Sir:
We deeply appreciate the comments by Cherubino et al. in response to our study demonstrating that a superthin superficial circumflex iliac artery perforator (SCIP) flap is a reliable reconstructive option for functional surgery in the treatment of subungual melanoma.1 We agree that an ulnar artery perforator free flap can also be an invaluable option for coverage of soft-tissue defects on the thumb or finger, enabling “like-with-like” reconstruction and providing thin, pliable soft tissue without the need for flap defatting. Moreover, reconstruction of hand digital defects using this flap usually does not require general anesthesia, and brachial plexus anesthesia may be sufficient. Despite these strengths and excellent outcomes as stated in the letter, however, there are several concerns with use of the ulnar artery perforator free flap as a general option for the reconstruction of digital defects following functional surgery in the treatment of subungual melanoma.
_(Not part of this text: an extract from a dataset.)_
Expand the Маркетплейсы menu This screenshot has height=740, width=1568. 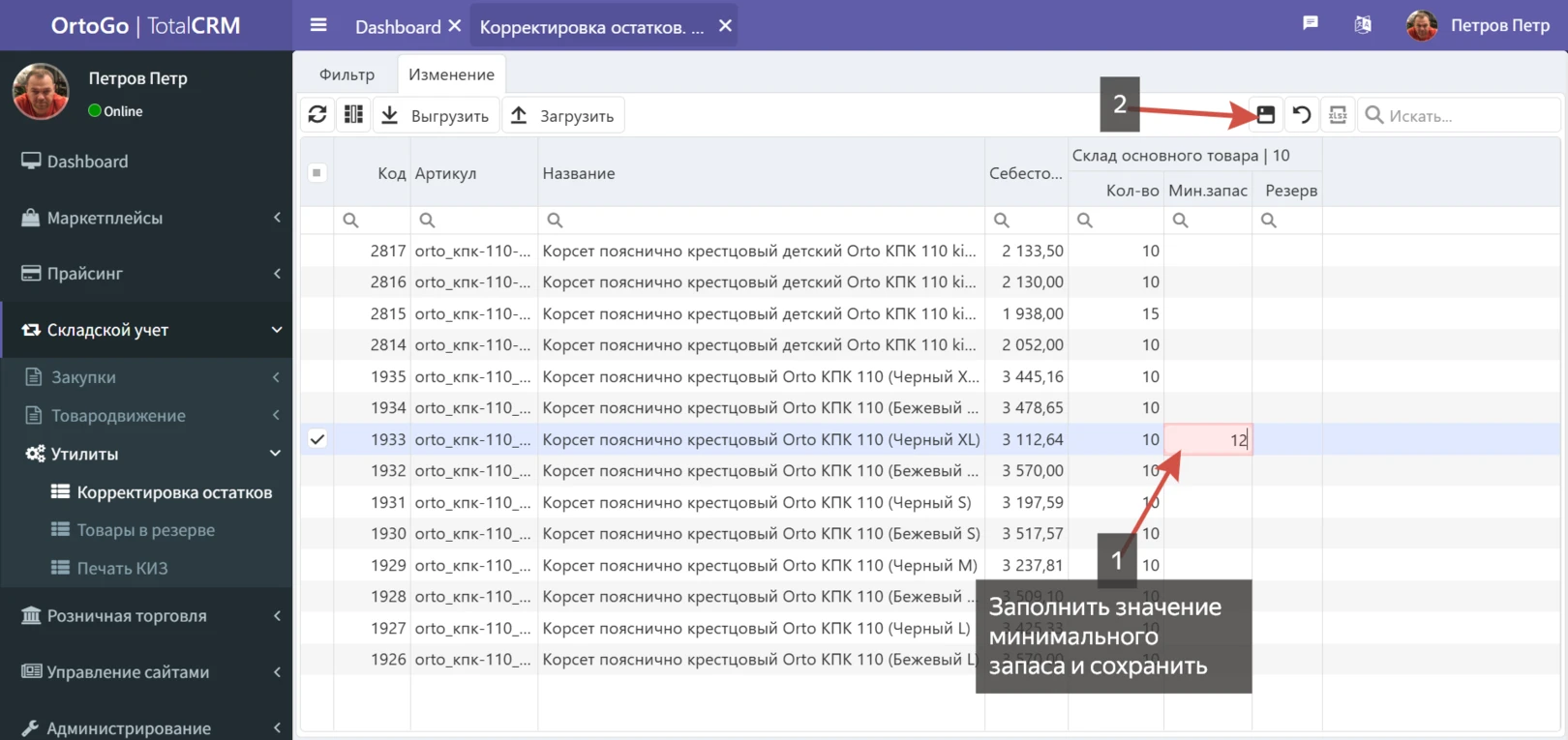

One of the main drawbacks of the ulnar artery perforator flap is the short pedicle length, which was reported to be approximately 2 cm on average in several anatomical studies.2,3 This short pedicle may not be sufficient to reach recipient vessels in some cases, including those with extensive periungual defects or those lacking suitable recipients in the vicinity of the defect. A relatively conspicuous donor-site scar is another disadvantage of this flap, compared with that of a SCIP flap. This weakness can be more exaggerated when harvesting of a large flap is needed, as this requires skin grafting of the donor site. Moreover, its suggested benefits of avoiding general anesthesia can be limited in a considerable proportion of cases. Subungual melanoma often develops in the toes (39 percent of cases in our series), and invasive lesions often require lymph node operations, including axillary or inguinal sentinel lymph node biopsy and primary lesion ablation (41.5 percent of cases in our series),1 for which the simple brachial plexus anesthesia may not be adequate.
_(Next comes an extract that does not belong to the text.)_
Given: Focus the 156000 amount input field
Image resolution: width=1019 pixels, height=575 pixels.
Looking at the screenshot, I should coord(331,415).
A superthin SCIP flap can be applied regardless of lesion location (on either the finger or the toe), of defect size, or of need for lymph node surgery. Harvest of this flap with the same technique, although requiring general anesthesia, can simplify surgical planning and ensure reliable outcomes. Scars in the inguinal area will be inconspicuous. Primary defatting does not seem to significantly compromise flap perfusion, as shown in our study. Generally, when a perforator is securely captured, small flaps are less affected by primary thinning than larger flaps.
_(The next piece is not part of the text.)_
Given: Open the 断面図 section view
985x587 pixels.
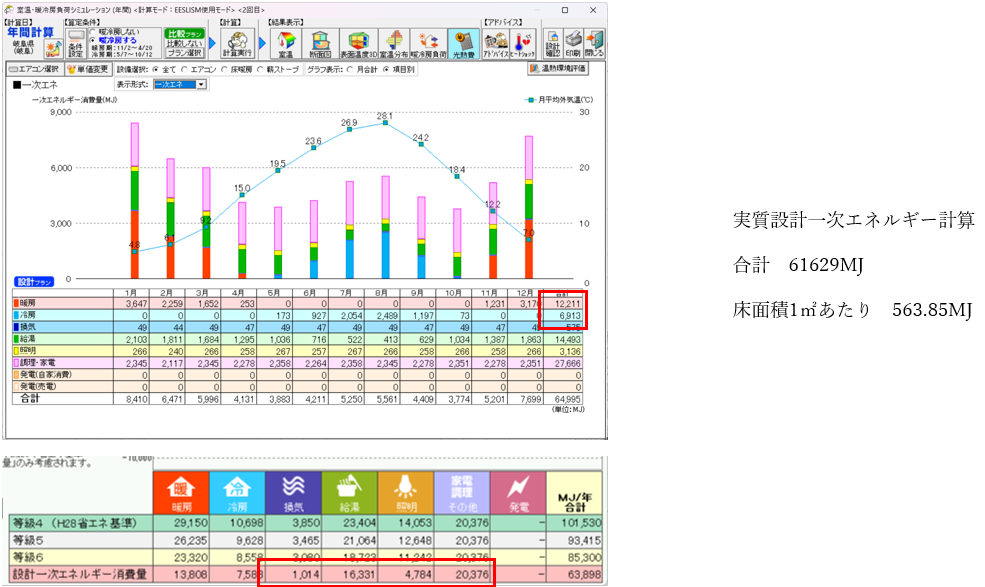Looking at the screenshot, I should [x=321, y=43].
Because of these strengths, the superthin SCIP flap can serve as a potent reconstructive option in functional surgery for subungual melanoma, and can be adopted in most cases. The ulnar artery perforator flap can be a valid alternative for the reconstruction of thumb or finger defects in certain circumstances.
DISCLOSURE
Neither of the authors has a financial interest to declare in relation to the content of this communication.
Kyeong-Tae Lee, M.D.
Goo-Hyun Mun, M.D., Ph.D.
Department of Plastic Surgery
Samsung Medical Center
Sungkyunkwan University School of Medicine
Seoul, Republic of Korea
REFERENCES
1. Lee KT, Park BY, Kim EJ, et al. Superthin SCIP flap for reconstruction of subungual melanoma: Aesthetic functional surgery. Plast Reconstr Surg. 2017;140:12781289.
2. Han HH, Choi YS, Kim IB, Kim SH, Jun YJ. A perforator from the ulnar artery and cutaneous nerve of the hypothenar area: An anatomical study for clinical application. Microsurgery 2017;37:4956.
3. Kim SW, Jung SN, Sohn WI, Kwon H, Moon SH. Ulnar artery perforator free flap for finger resurfacing. Ann Plast Surg. 2013;71:7275.